An old man shouts at clouds. Imagine that, a man in his 70’s tying the laces on his beaten, brown boots, walking up a hill, raising his panting face to the blue and white canopy above him and yelling obscenities at the top of his voice. No one hears him apart from the clouds but that doesn’t matter because it is wandering, white wisps to whom he is aiming his aggression.
“Look at the way you move,” he sneers covetously, “it’s so perpetual”.
“Look at the way you change,” he snarls invidiously, “continually morphing into a dog or a rabbit or a carrot or a crown. Continuous change.”
Now puffing heavily due to the climb and the frustrated expulsion of words from his lungs, the old man plants himself on top of the hill and is bathed in the somnolent summer air. The familiar sounds of squabbling birds and the hush of grass in the breeze are like the comforting hug of a mother to the old man as he regains his breath and composure.

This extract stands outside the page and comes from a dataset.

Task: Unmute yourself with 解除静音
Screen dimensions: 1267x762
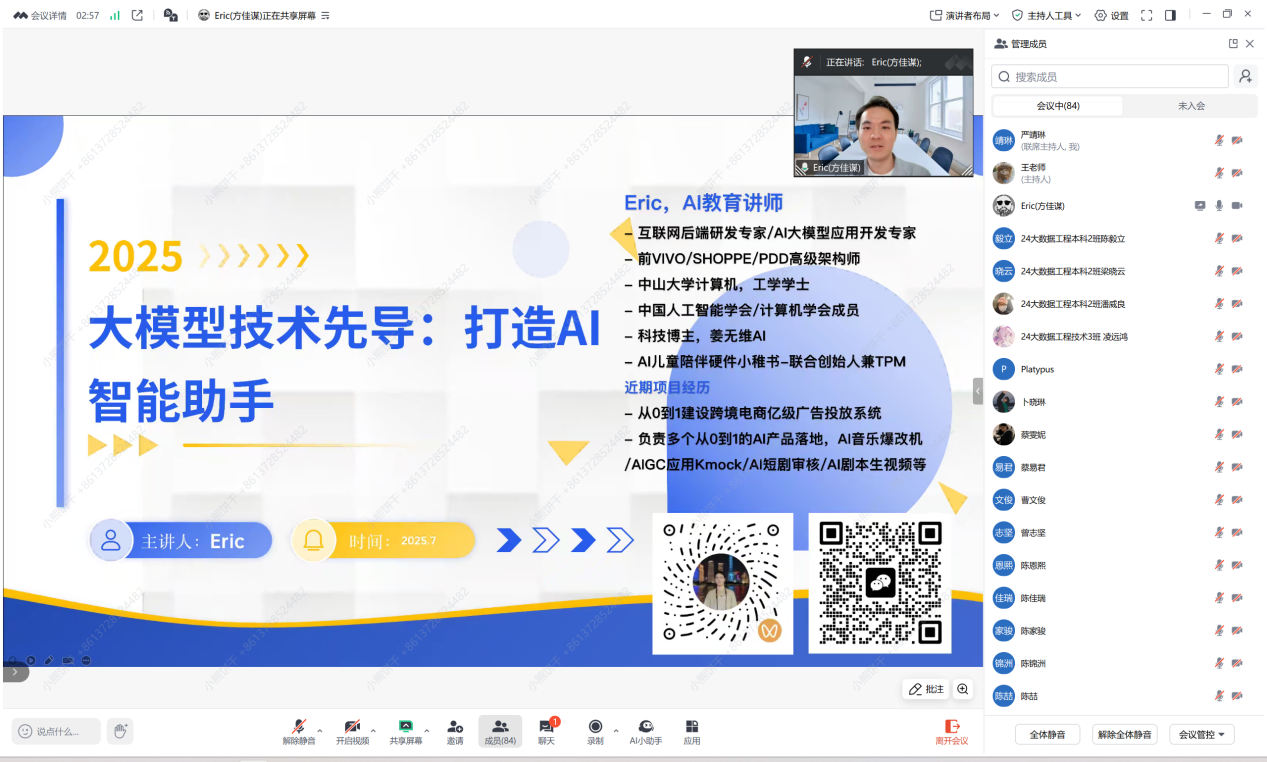Action: [x=300, y=731]
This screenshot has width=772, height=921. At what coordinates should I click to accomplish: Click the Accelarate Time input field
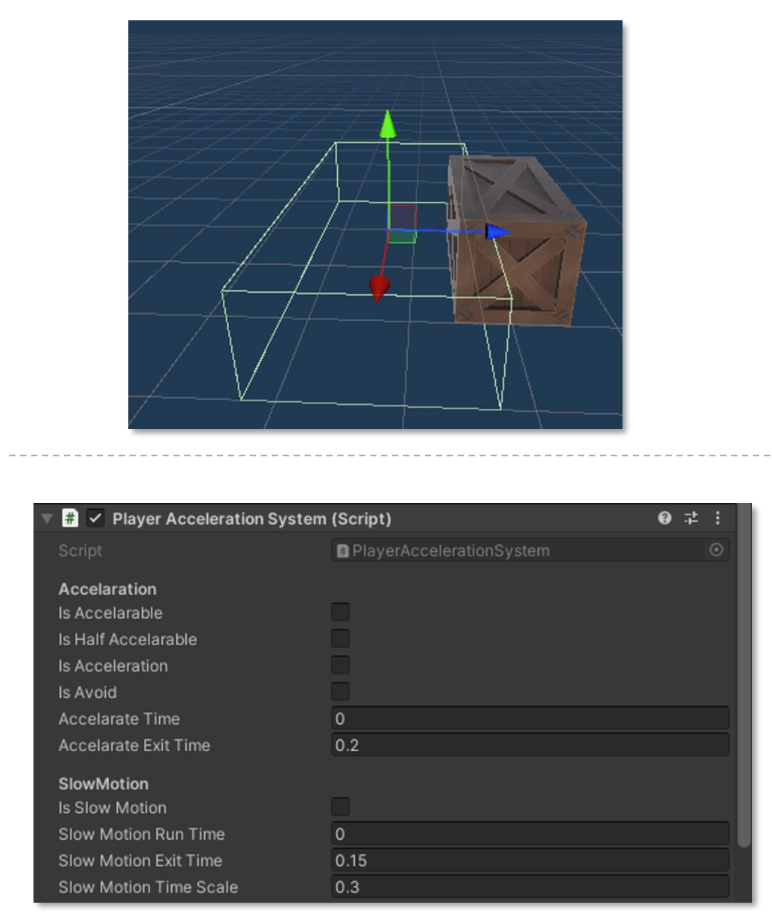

“As least other things don’t change,” he reassures himself – an excuse that will sedate his self-loathing, for now.
The old man stands and walks back down the hill, across the car-park and slides into his car. As the familiar stench of death has begun to wrestle in the air with the humid scent of the old leather seats, the item in the boot makes its presence known to the old man’s nostrils. He starts the car and drives off angry but, ultimately, unchanged; the old man who shouts at clouds drives off pretending not to be disgusted by his fatal predictability.